To keep dry air out and bring succor to dried-out lungs, nose, lips and respiratory tracts, a humidifier is better used in this case. Air humidifiers typically raise the humidity level in confined spaces by spraying water.

Humidifier or Dehumidifier for mold

Humidifier or Dehumidifier for mold

Excessive humidity in the air, greater than 50%, promotes the appearance of mold and the proliferation of mites. That’s because molds love damp areas. Whereas, the presence of molds can irritate eyes, skin, nose, throat, lungs and other varieties of health effects

That’s why a dehumidifier that draws in air and cools it, is recommended over a humidifier in this situation.
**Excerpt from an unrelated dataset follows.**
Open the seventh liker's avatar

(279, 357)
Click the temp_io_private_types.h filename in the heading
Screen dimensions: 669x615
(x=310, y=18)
Although a dehumidifier for crawl space won’t kill the molds in your space, it will prevent their growth by helping to dehydrate your homes.

Does a dehumidifier help with mold allergies? You can bet it does, far and above a humidifier.

Do I need a Humidifier or Dehumidifier?

Do I need a Humidifier or Dehumidifier

Right after knowing about the two devices, it appears the next bee in your bonnet is the choice that best captures your needs. It’s worth mentioning that these two devices assist a great deal in providing comfort to humans, just as they also help in reducing health complications. However, they each work best in different conditions as explained above.

Deciding on which humidity device to get out of the duo of a humidifier or dehumidifier, should not, therefore, create confusion. The humidifier would not work as a dehumidifier, nor would dehumidifier work as a humidifier. They each perform distinct functions.

Thus, in deciding, what size of dehumidifier do I need? You may first need to measure the moisture content in the atmosphere of the confined space that you’d like to use the device in. A hygrometer should help you with that.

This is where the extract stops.